Conçu comme un des leviers du processus de construction démocratique, ce processus de décentralisation peut être ainsi promu, selon elle, par les jeunes en mettant fin à leur marginalisation. Car, dit-elle, on peut lire les questions de la décentralisation sous l’angle concret et pragmatique de la lutte contre le gaspillage que l’on constate dans le pays : gaspillage de ressources humaines, avec le chômage des jeunes diplômés et notamment des jeunes femmes diplômées, gaspillage des ressources naturelles… Réduire les gaspillages suppose souvent des actions de proximité à la portée des pouvoirs décentralisés.

Elle s’est attardée sur l’enjeu de valoriser les métiers de femmes : « les artisanes et agricultrices du pays peuvent promouvoir leurs métiers en véritables leviers de développement local pour peu qu’elles soient aidées à s’organiser en cluster et à gagner en visibilité commerciale et économique », a-t-elle martelé.

La sociologue fait remarquer qu’« une jonction de ces femmes avec les jeunes ayant acquis des savoirs artistiques et de design pourrait féconder cette relation et ouvrir des voies nouvelles, riches en cohésion sociale, en emplois pour les jeunes, en revenus pour les travailleurs et travailleuses des classes populaires ».

Elle considère que la réduction des gaspillages, la mobilisation des compétences, l’acceptation de la diversité des opinions… supposent un changement profond des imaginaires sociaux qui prendra du temps.

« Sur ce terrain des imaginaires, relève-t-elle, le recours aux artistes (peintres, musiciens, chanteurs, acteurs de théâtre) serait d’un grand apport. Car ils savent mobiliser les affects des sociétés avec d’autres moyens que les politiciens ou les administrations. Et ils peuvent avoir une forte crédibilité pour cela ».

Débat : l’essentiel est d’améliorer la résilience aux agressions exogènes

Le débat qui a suivi ces approches multidisciplinaires a fait apparaître trois principaux éléments.

Le premier concerne la capacité du pays à résister à la pandémie et à décréter une récession économique volontaire pour sauver la vie des gens.
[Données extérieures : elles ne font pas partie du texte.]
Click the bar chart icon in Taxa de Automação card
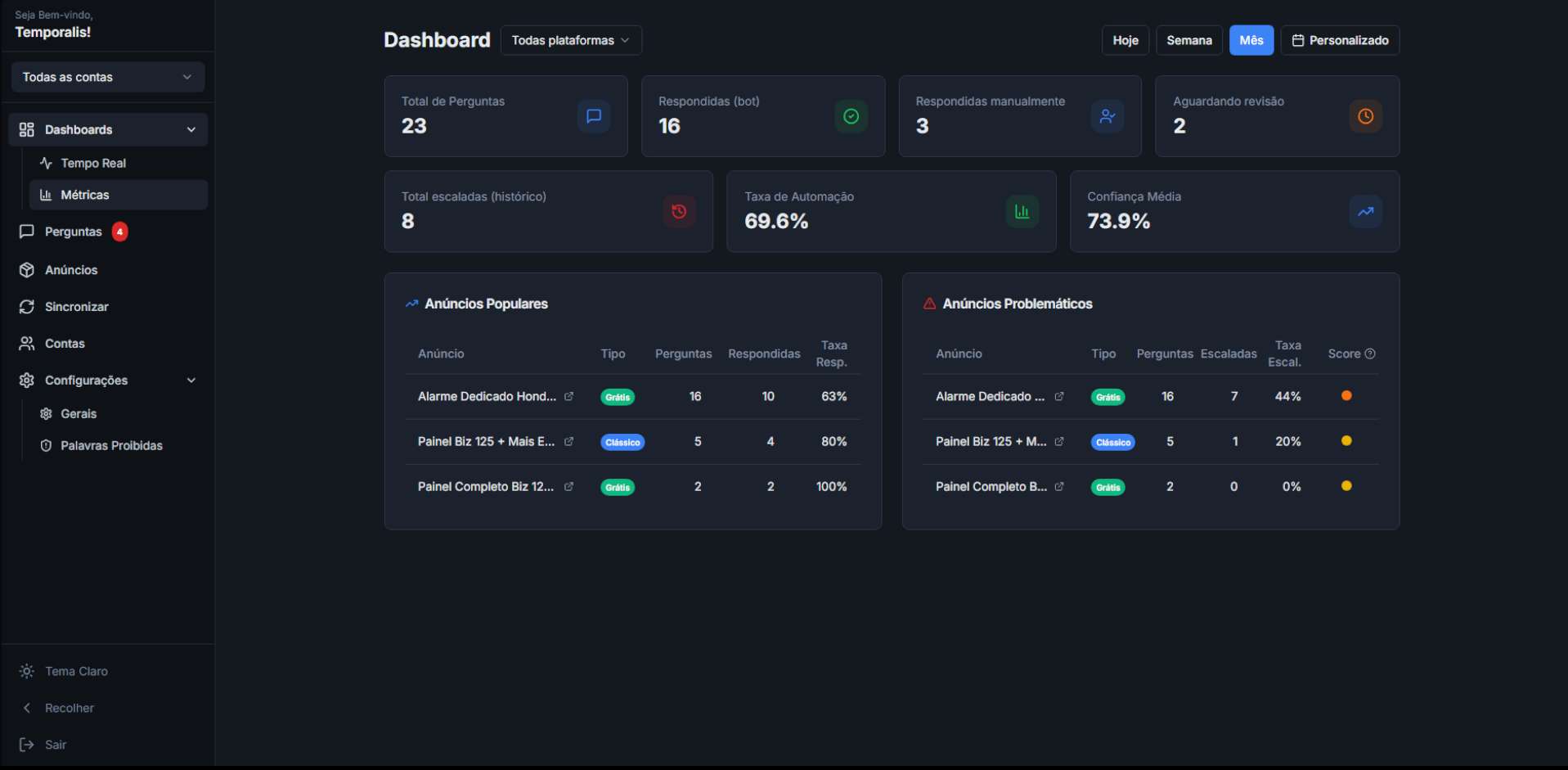1568x770 pixels. coord(1022,211)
C’est en soi une performance dans la mesure où le pays, en dépit des dysfonctionnements structurels, est parvenu à fonctionner.
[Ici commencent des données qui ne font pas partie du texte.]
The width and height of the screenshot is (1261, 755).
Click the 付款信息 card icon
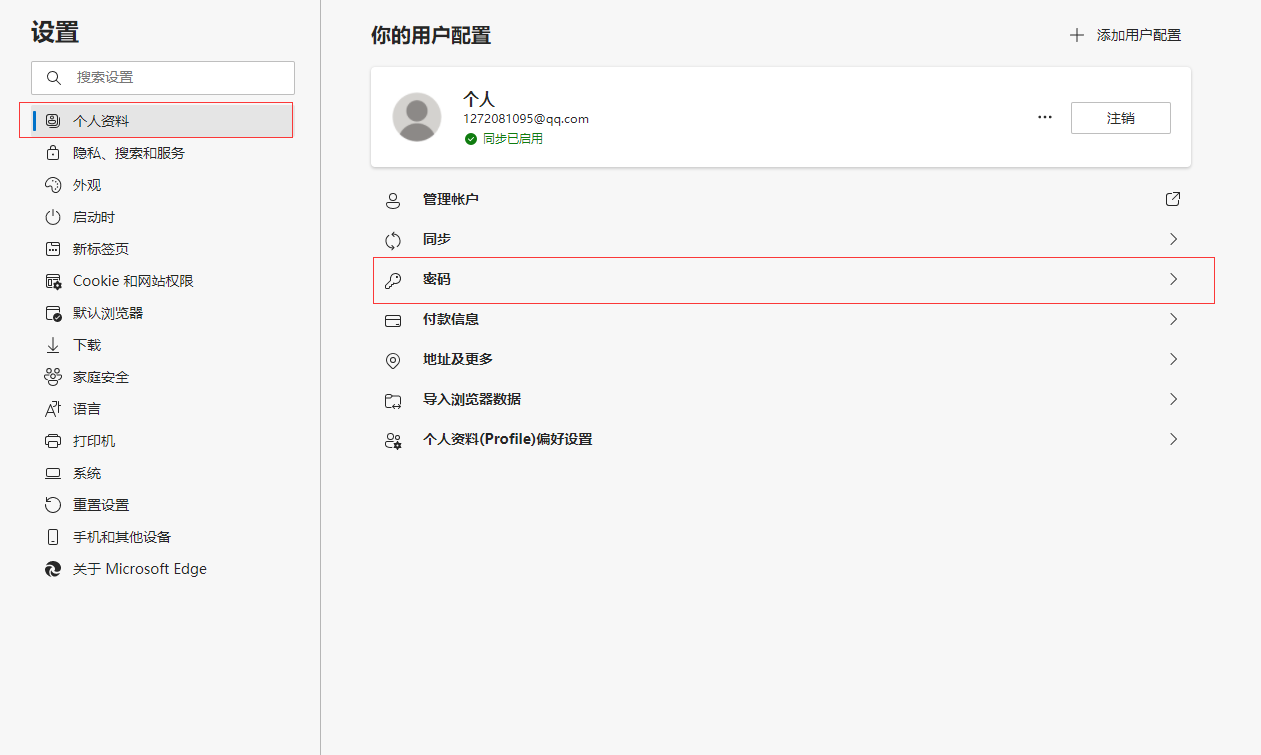[x=393, y=319]
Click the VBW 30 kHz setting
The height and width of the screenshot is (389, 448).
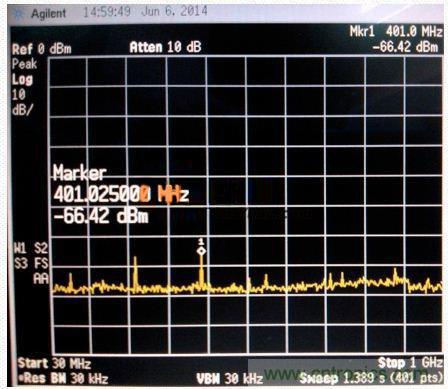[x=229, y=379]
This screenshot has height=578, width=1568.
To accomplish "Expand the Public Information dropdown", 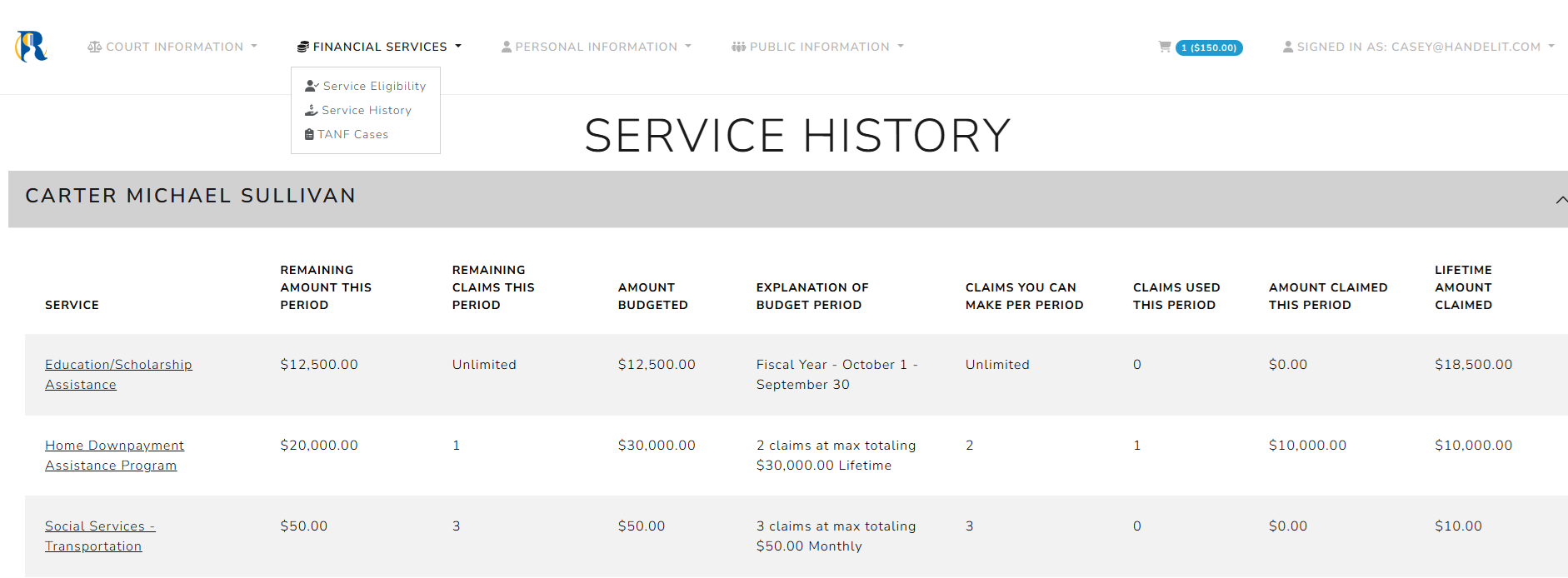I will pyautogui.click(x=819, y=47).
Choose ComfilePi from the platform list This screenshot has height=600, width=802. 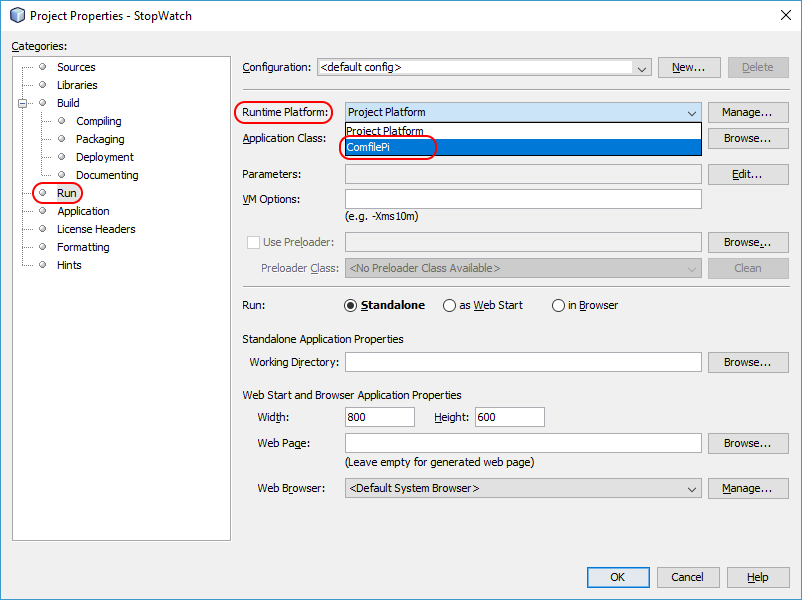(x=390, y=147)
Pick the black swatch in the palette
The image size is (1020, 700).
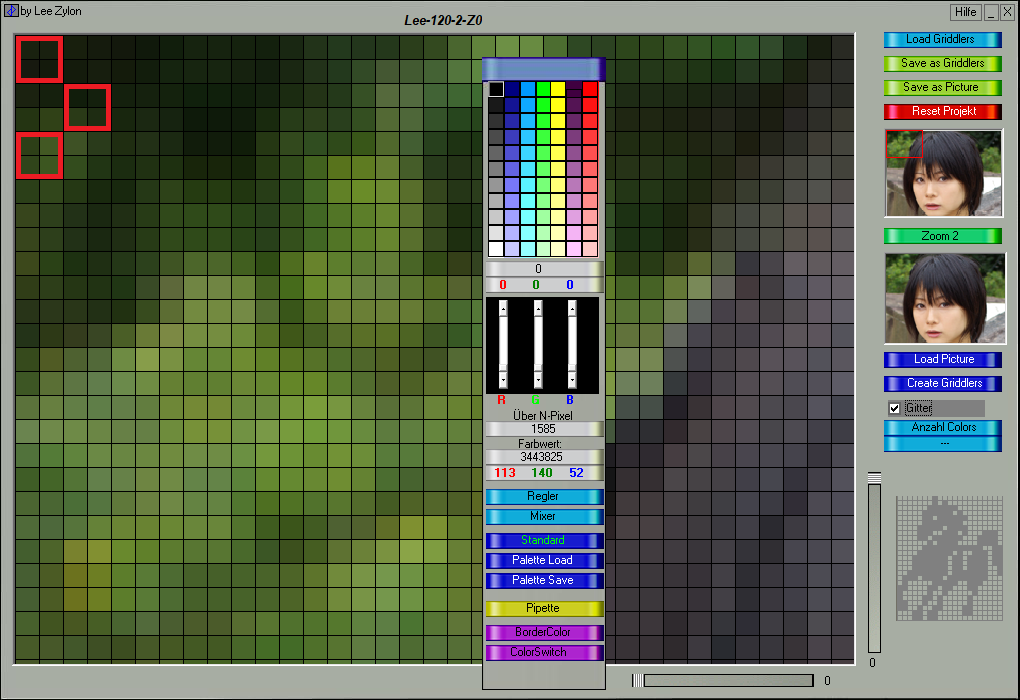pyautogui.click(x=496, y=89)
Le deuxième réside dans le fait que la plupart des menaces qui ont pesé jusqu’à ce jour sur la Tunisie sont exogènes, s’agissant de la pandémie Covid-19, les effets néfastes de la globalisation génératrices de déficits, le Wahhabisme religieux et son corollaire le terrorisme, le réchauffement climatique… Autant d’agressions extérieures qui exigent des Tunisiens d’améliorer la résistance du pays et son adaptation aux fléaux climatiques.
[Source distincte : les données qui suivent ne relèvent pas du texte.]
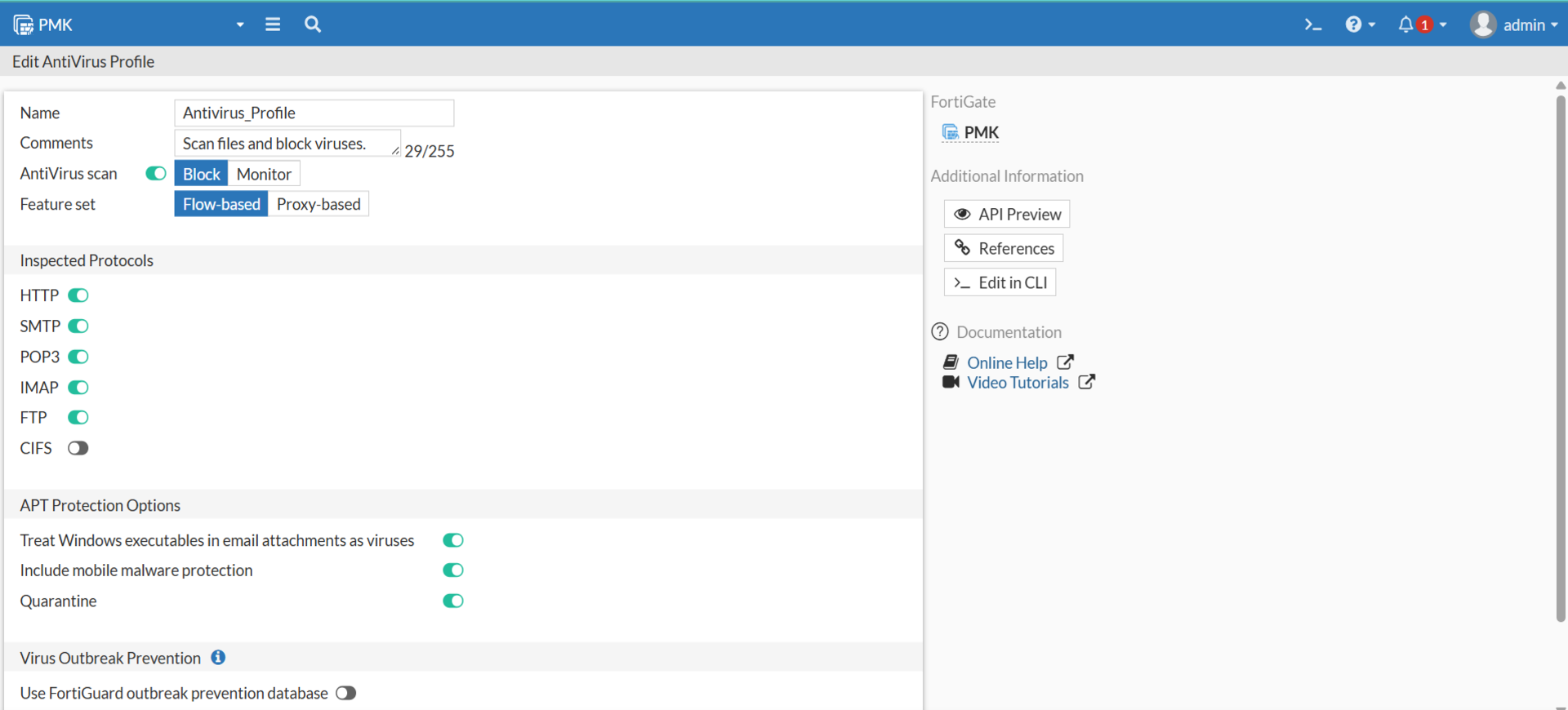Click the search magnifier icon
The width and height of the screenshot is (1568, 710).
(313, 24)
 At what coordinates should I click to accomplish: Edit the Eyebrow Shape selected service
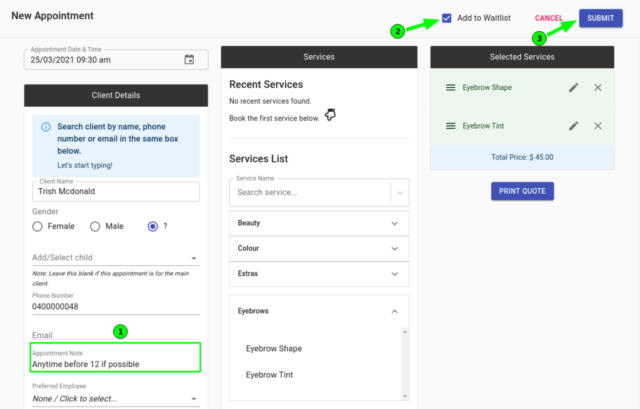573,88
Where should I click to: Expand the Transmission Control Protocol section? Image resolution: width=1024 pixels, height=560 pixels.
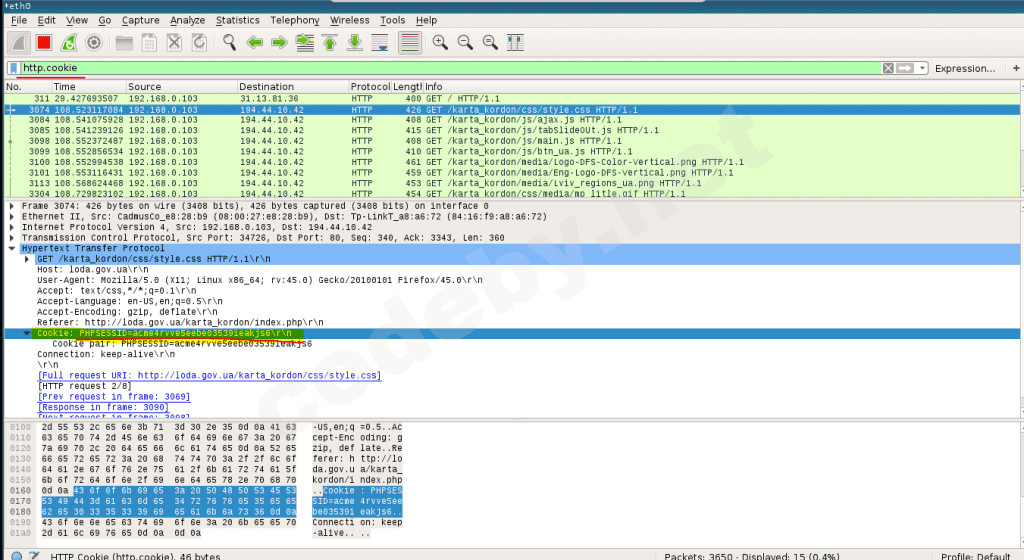(x=12, y=238)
Des actions sont possibles à l’échelle de la Tunisie et à celle des pouvoirs locaux et des organisations de la société civile. Ainsi, réformer la Constitution pour améliorer la décentralisation, améliorer en amont la qualité de l’homme, préserver l’environnement, éviter les gaspillages sont des actions à portée des Tunisiens. Elles ne nécessitent pas des moyens importants. Il s’agit le plus souvent de supprimer ou réduire des dépenses inutiles.

Le troisième met l’accent sur l’enjeu de bannir les discours tendanciels et de privilégier le concret, le pragmatisme et l’action. C’est ce qu’a proposé, du reste, cette université d’été à la fin de ses travaux. Ce sera l’objet de notre prochain article.